A lo largo de la película recurre este conflicto entre las dos generaciones separadas por el tiempo y la distancia. Los delirios de los abuelos reflejan una imaginación construida por el misticismo de historieta y la superstición hollywoodense, mientras que el racionalismo de los niños, la intelectualidad de la hermana, Becca (Olivia DeJonge), y la cultura pop y sexualidad exagerada del hermano, Tyler (Ed Oxenbould), son resultado de un ambiente sin secretos rebosante de información, imágenes, rostros, memes. Abuelos y nietos se miran con una desconfianza sintomática del mundo moderno, pero cuyo significado cambia junto con la trama. Cuando los abuelos se descubren como una amenaza, Shyamalan sacrifica ciertas ideas de su película que no puedo aclarar ante el riesgo de estropear el giro típico en su cine. Sin embargo sí puedo decir que el director se acercó a hacer una declaración esencial sobre nuestro tiempo pero decidió arrodillarse frente al gran público. El entretenedor triunfó sobre el artista.
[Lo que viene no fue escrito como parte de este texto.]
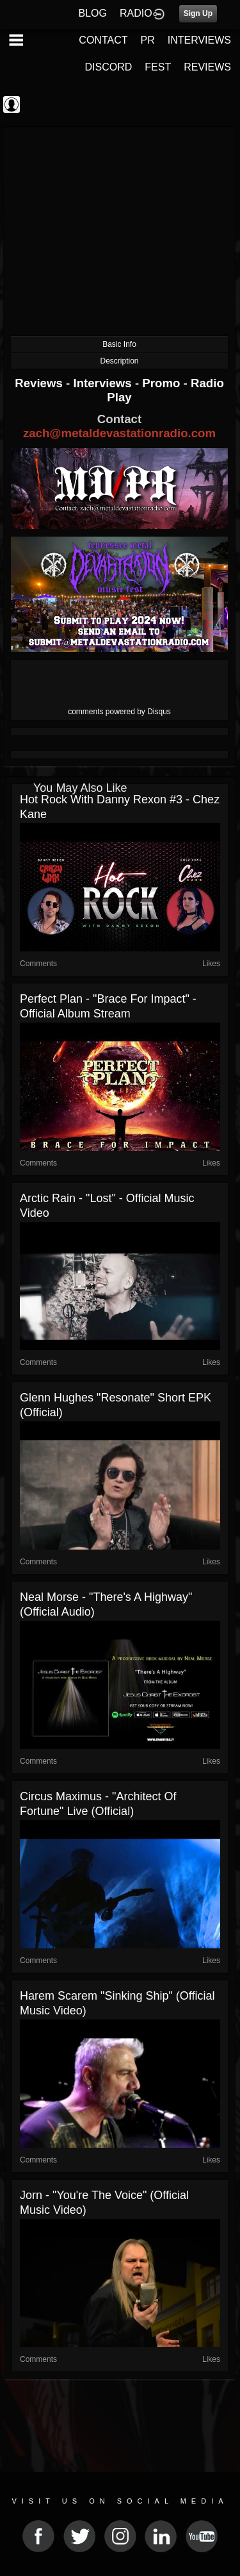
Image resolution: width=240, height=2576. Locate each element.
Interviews (103, 383)
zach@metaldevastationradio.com (119, 433)
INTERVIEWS (199, 40)
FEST (158, 67)
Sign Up (198, 13)
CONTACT (103, 40)
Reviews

Esta derrota ha sido evidente desde El sexto sentido (The Sixth Sense, 1999) y continúa siendo uno de los grandes obstáculos en la maduración estética de Shyamalan. Sus grandes dudas y sus grandes críticas suelen ser la excusa de giros improbables y salidas fáciles, en vez de ser la base de narrativas menos complacientes pero más arriesgadas y sensatas. Sin embargo, Shyamalan le debe su reputación, como otro favorito del gran público, Christopher Nolan, a la dramaturgia de lo inesperado. En las grandes obras narrativas, sean dramáticas, novelísticas, poéticas o cinematográficas, el desenlace es previsible para quien comprenda el lenguaje de la realidad. En las cintas de Shyamalan y Nolan las conclusiones son predecibles o no por su desapego a la lógica. Vemos venir el desenlace porque ya lo hemos experimentado antes o lo ignoramos porque emerge de la nada. Estos directores no abandonan las tradiciones o las expectativas por cualidades revolucionarias como el provocador surrealismo, sino por manipular a su audiencia en un artificio que garantiza la sorpresa, la emoción y el éxito comercial.

El miedo es subjetivo, claro, pero 2001: Odisea del espacio (2001: A Space Odyssey, 1968) y La masacre de Texas (The Texas Chainsaw Massacre, 1974) siempre me han atemorizado más con sus inquietantes atmósferas de lo desconocido que las cintas de Shyamalan con su abuso de la sorpresa. Por supuesto que los ruidos fuertes y las inesperadas apariciones de monstruos nos golpean como un puño. Sucede igual en la vida: los niños de Los huéspedes se espantan el uno al otro con la mera intención de jugar. Pero la pesada sensación de que lo horrible nos acecha y se va a manifestar lentamente, anunciando nuestra muerte ya próxima, supone una inmersión más profunda del espectador, que abandona su mundo físico y se introduce en el de sus propias pesadillas. Shyamalan, fiel a sus recursos simples, regresa con Los huéspedes a lo que siempre fue: una promesa sin cumplir.